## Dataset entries
= Beginning of Section =

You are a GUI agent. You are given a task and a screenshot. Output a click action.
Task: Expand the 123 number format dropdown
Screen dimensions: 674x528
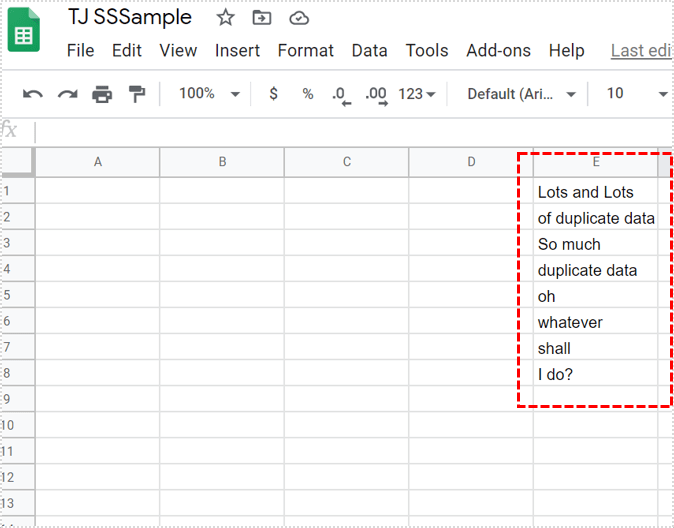click(416, 94)
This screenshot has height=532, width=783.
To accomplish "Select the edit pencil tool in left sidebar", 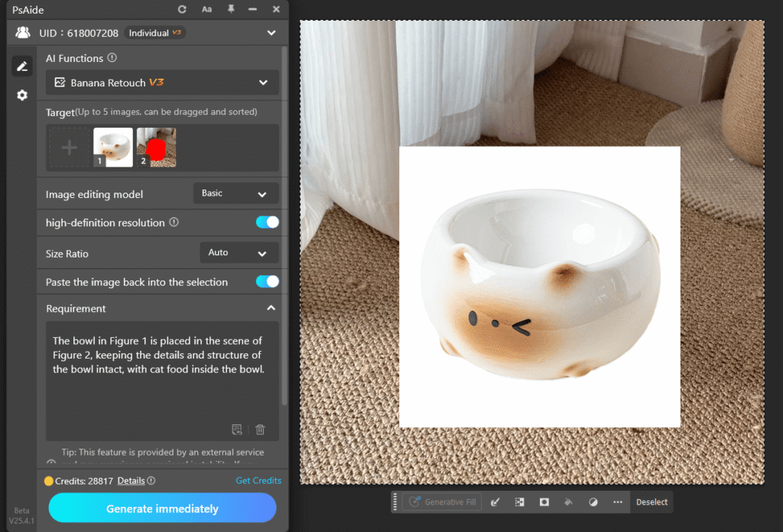I will point(21,66).
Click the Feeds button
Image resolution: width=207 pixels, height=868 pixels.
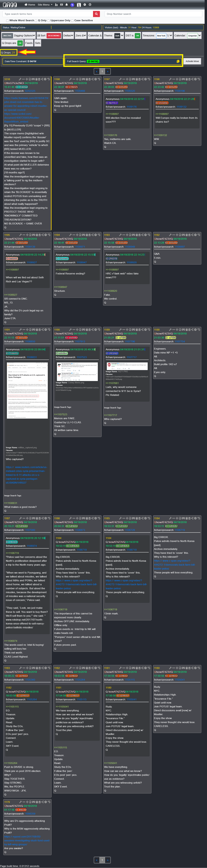(29, 43)
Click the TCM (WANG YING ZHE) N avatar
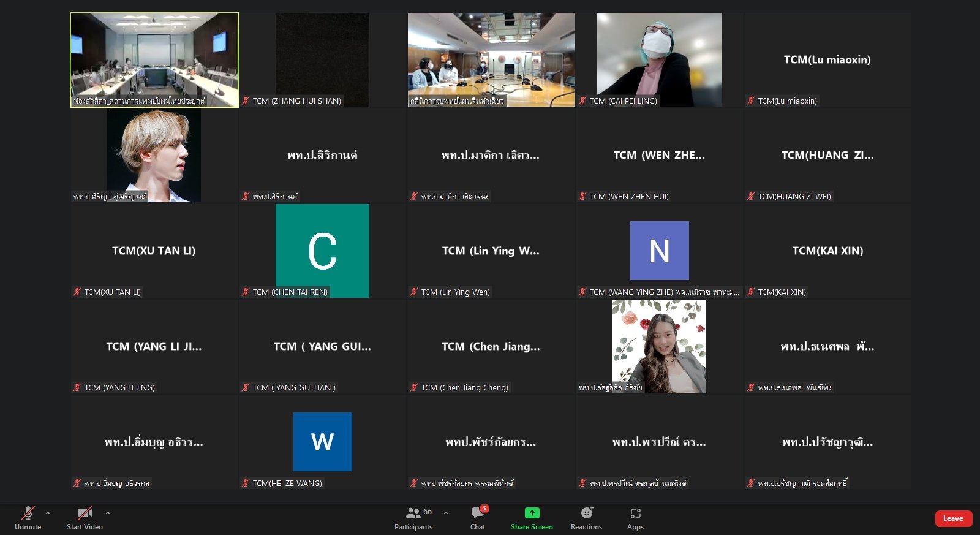The width and height of the screenshot is (980, 535). (659, 251)
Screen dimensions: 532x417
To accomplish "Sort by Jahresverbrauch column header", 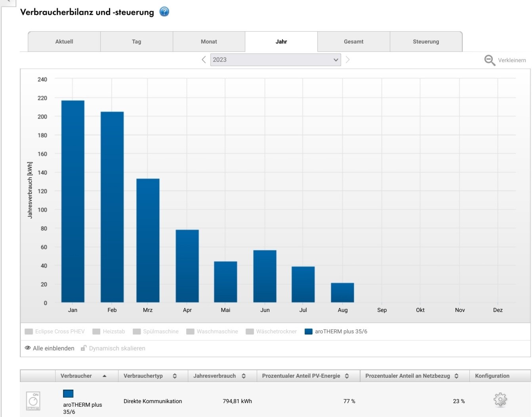I will point(214,376).

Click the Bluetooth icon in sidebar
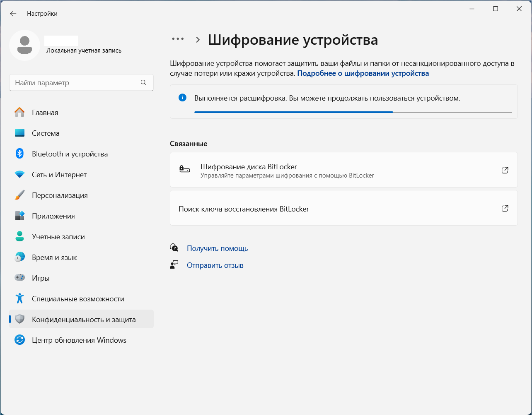point(19,154)
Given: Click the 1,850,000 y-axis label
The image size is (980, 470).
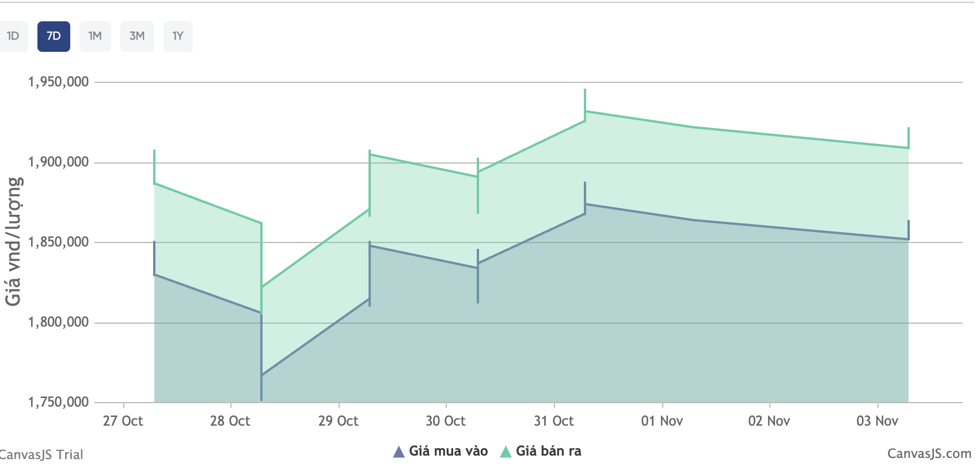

= End of Section =

## Assignment
Starting at the line that holds "Given: Click the 1,850,000 y-axis label", print each line through the last one of the entries above, exactly and with both ends included; no pictures.

## Expected answer
Given: Click the 1,850,000 y-axis label
The image size is (980, 470).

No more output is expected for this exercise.